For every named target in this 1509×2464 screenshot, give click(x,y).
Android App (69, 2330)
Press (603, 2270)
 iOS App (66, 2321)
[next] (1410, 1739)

========

### Task item
The full set of entries must be printed again without any alteration.

### Solution to this exercise
For every named target in this 1509×2464 screenshot, give click(x,y).
Android App (69, 2330)
Press (603, 2270)
 iOS App (66, 2321)
[next] (1410, 1739)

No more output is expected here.